Freescale Semiconductor plans on Monday to begin selling magnetoresitive random-access memory (MRAM) chips—or chips that use magnetic technology to store data—making it the first to commercialize products based on the technology, which could forever change the memory-chip industry, The Wall Street Journal reports.
MRAMs are among a number of possible chip technologies that could lead to the creation of a “universal memory chip,” or a single chip that can perform tasks that now need three separate types of chips, according to the Journal.

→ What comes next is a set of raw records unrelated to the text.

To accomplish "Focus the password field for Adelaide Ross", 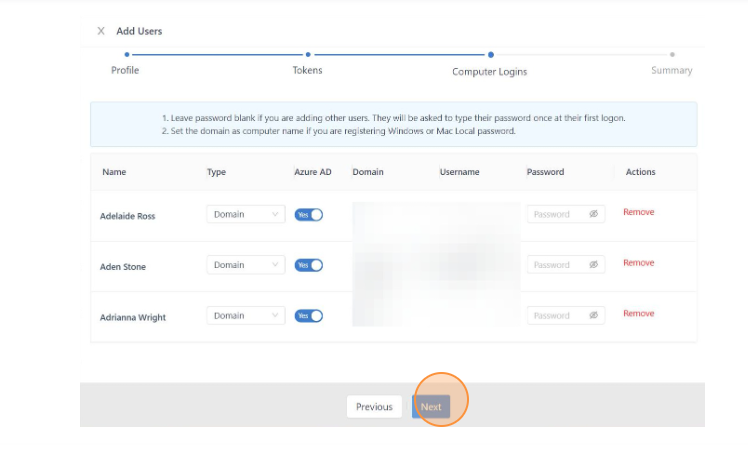I will click(557, 214).
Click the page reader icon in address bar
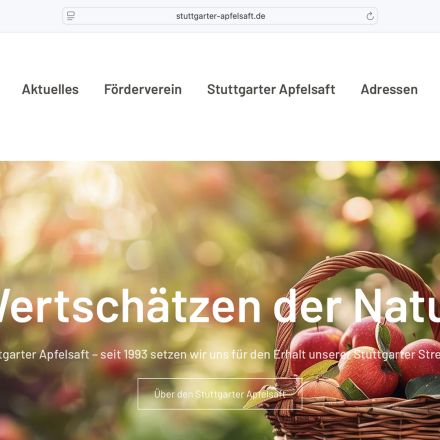The image size is (440, 440). [71, 16]
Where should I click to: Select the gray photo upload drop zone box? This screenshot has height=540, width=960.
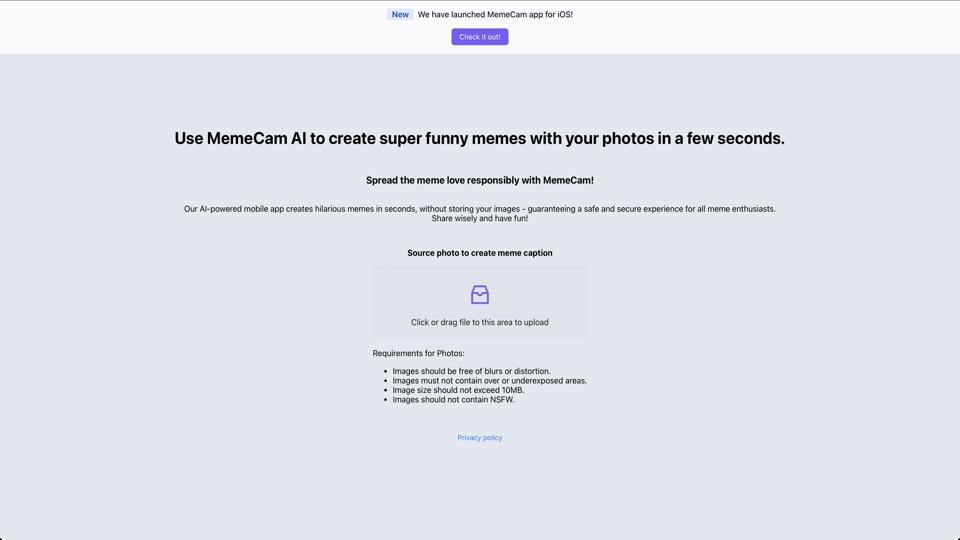pyautogui.click(x=479, y=302)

Austin, Texas-based Freescale, which was spun out of Motorola in 2004, is currently aiming its product at only a small portion of the $50 billion-a-year memory-chip space, because its MRAMs don’t have the storage capacity or low price necessary for mass-market usage in such areas as PC and mobile phone data storage, the Journal reports. Furthermore, the company has not made any guarantees that the technology will ever be ready for such applications.

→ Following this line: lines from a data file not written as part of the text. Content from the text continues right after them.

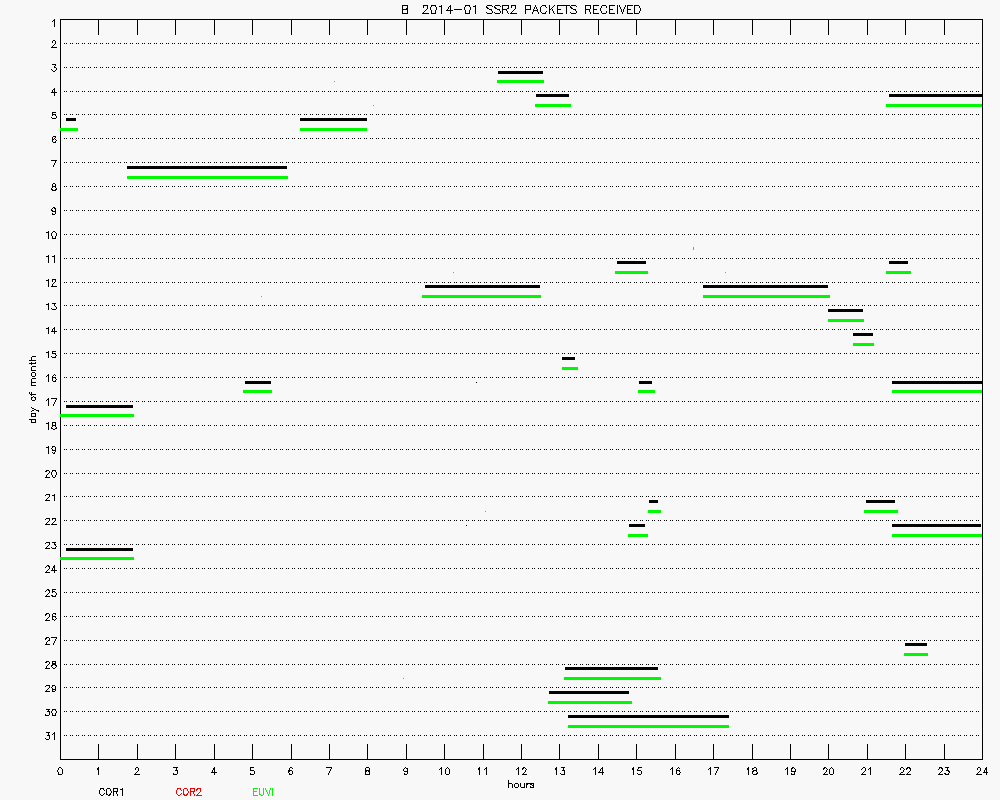Click the long black bar on day 7

coord(207,167)
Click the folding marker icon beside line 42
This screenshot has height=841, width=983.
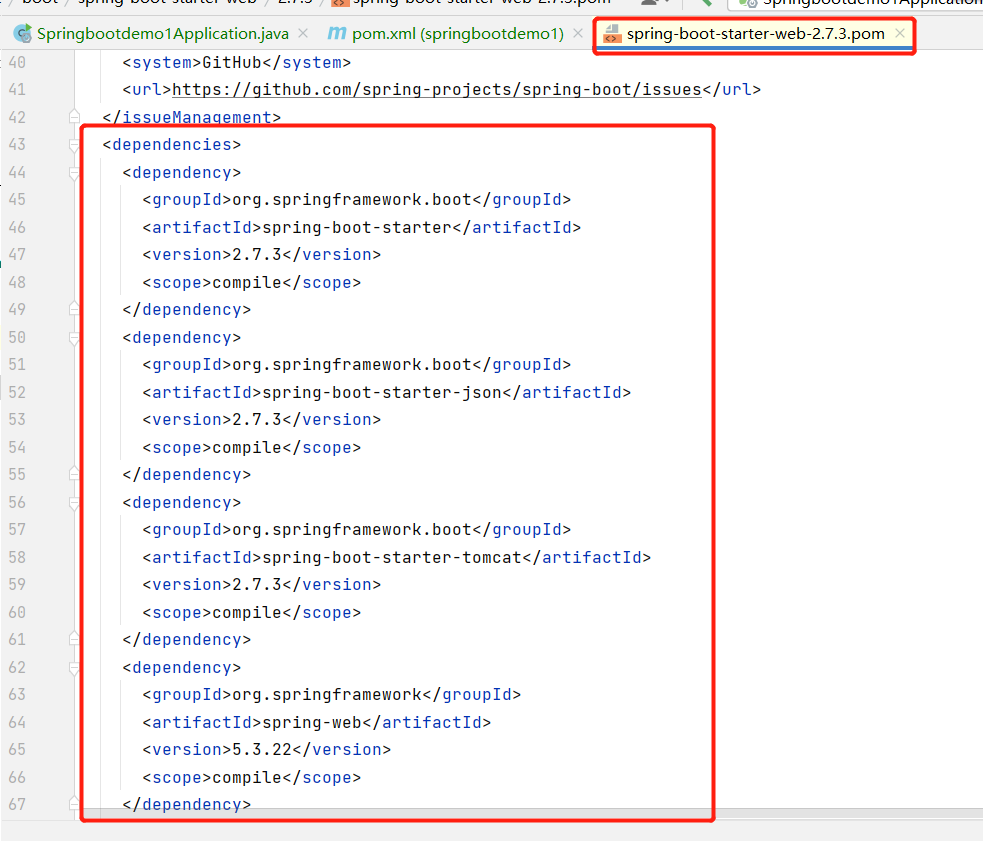pyautogui.click(x=75, y=117)
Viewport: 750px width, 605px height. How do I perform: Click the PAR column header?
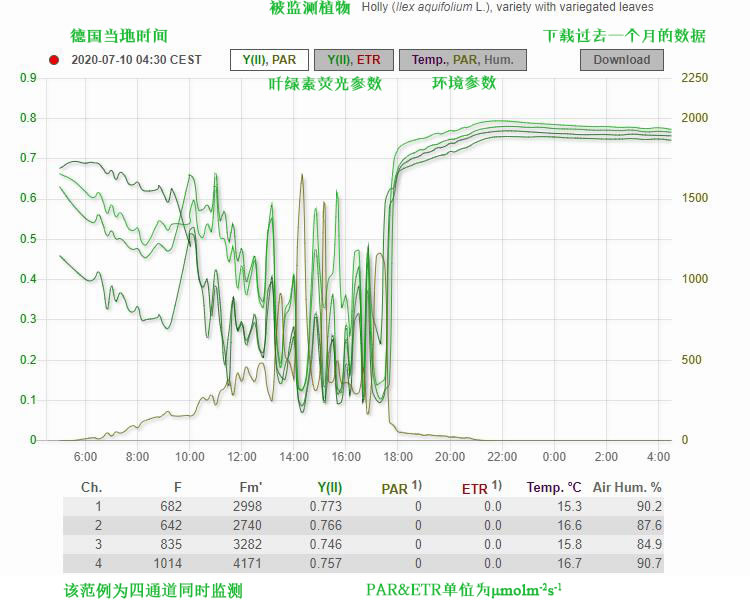pos(401,488)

Sumit Sadana, Freescale senior vice president of strategy and business development, told the Journal, “It is too early in the evolution of the technology to even claim that such a feat is feasible.”

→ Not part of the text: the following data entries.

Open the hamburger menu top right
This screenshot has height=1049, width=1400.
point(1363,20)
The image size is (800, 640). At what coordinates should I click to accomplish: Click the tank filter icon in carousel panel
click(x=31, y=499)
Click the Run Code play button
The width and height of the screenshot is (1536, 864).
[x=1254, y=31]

The most commonly used memory chips today are dynamic random-access (DRAM) chips, which are relatively low priced and can hold large amounts of data, but can’t retain information once an electrical charge is cut off, according to the Journal. Static random-access memory (SRAM) chips are employed when speed is of the essence; however, they need a constant electrical charge to hold data as well, the Journal reports. Flash memory, which is typically used in mobile phones and digital cameras, has the ability to store data without a constant electrical current, but its slow speed hinders its performance and it can eventually run itself dead, according to the Journal.
MRAMs, which Freescale claims can store data forever, are moderately fast and don’t require a constant electrical current to retain data, the Journal reports. They’re produced by combining silicon and permanently magnetized materials, and they store data by altering magnetic states and managing resistance to the flow of the chips’ electrical current, according to the Journal.
While normal DRAM chips can store about 512 megabits of data and cost roughly $5 apiece, Freescale’s MRAM chips will cost five times as much at $25 and they’ll be able to store only 4 megabits of information, the Journal reports. In addition to the fact that MRAMs don’t need a constant electrical current, they’re much faster than DRAMs, and they’re comparable to some SRAMs, Bob Merritt, a Semico Research analyst, told the Journal.
Sadana said MRAM technology is particularly suited to applications where speed and long-term data storage are key elements, and his firm will continue to develop the technology with these types of uses in mind, though it may commission outside companies for assistance, according to the Journal.